WRITTEN TASK: In the data below, copy out the lines exactly as they appear, beginning with the line that contains "Like the post using the heart icon" and continuing through the line that contains "will (1067, 655).", both included.

(Records from a data collection)
▽

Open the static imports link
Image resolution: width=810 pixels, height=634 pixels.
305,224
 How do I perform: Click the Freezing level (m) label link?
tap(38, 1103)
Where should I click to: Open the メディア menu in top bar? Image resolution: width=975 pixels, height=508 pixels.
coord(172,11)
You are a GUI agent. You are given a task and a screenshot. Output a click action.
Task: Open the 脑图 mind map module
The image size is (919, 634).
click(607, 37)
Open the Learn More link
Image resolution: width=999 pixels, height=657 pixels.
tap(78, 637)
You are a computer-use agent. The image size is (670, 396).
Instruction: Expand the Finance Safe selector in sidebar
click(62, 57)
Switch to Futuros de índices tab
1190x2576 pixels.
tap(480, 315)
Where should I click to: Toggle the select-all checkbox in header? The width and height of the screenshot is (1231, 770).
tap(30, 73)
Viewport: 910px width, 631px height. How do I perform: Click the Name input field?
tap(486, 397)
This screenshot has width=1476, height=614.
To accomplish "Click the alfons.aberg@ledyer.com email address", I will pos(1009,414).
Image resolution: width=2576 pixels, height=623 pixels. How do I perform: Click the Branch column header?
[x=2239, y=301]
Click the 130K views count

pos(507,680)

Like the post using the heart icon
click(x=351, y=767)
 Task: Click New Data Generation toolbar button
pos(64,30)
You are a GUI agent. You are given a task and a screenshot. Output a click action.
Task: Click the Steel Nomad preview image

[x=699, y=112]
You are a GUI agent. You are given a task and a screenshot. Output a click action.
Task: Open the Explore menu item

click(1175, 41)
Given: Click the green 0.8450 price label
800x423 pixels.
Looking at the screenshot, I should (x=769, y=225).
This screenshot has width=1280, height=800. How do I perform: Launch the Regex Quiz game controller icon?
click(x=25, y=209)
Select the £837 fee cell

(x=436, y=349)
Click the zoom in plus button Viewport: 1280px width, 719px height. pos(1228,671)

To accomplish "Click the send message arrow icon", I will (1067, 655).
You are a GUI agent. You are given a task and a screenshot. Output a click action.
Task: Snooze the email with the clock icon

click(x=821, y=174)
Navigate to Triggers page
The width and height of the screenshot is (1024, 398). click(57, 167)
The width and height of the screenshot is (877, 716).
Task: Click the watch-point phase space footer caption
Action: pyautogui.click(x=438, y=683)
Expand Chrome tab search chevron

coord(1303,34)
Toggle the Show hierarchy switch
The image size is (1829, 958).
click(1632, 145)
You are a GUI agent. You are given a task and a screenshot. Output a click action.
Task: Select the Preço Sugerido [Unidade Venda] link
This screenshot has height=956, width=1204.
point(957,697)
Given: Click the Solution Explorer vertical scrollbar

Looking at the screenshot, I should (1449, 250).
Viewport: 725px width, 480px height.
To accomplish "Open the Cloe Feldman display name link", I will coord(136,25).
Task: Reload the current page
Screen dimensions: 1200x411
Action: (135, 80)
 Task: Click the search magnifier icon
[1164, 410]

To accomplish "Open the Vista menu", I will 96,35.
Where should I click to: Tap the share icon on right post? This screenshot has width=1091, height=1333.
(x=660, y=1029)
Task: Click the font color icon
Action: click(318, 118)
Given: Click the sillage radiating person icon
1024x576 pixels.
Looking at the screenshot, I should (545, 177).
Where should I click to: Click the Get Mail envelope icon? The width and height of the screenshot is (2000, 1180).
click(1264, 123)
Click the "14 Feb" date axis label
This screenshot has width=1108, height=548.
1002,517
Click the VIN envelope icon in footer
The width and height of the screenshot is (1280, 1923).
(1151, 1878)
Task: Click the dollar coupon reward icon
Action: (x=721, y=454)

△

SOLVED EXERCISE:
Like the post using the heart icon
click(x=351, y=767)
 Task: Click New Data Generation toolbar button
pos(64,30)
You are a GUI agent. You are given a task and a screenshot. Output a click action.
Task: Click the Steel Nomad preview image

[x=699, y=112]
You are a GUI agent. You are given a task and a screenshot. Output a click action.
Task: Open the Explore menu item

click(1175, 41)
Given: Click the green 0.8450 price label
800x423 pixels.
Looking at the screenshot, I should (x=769, y=225).
This screenshot has width=1280, height=800. How do I perform: Launch the Regex Quiz game controller icon?
click(x=25, y=209)
Select the £837 fee cell

(x=436, y=349)
Click the zoom in plus button Viewport: 1280px width, 719px height. pos(1228,671)

To accomplish "Click the send message arrow icon", I will (1067, 655).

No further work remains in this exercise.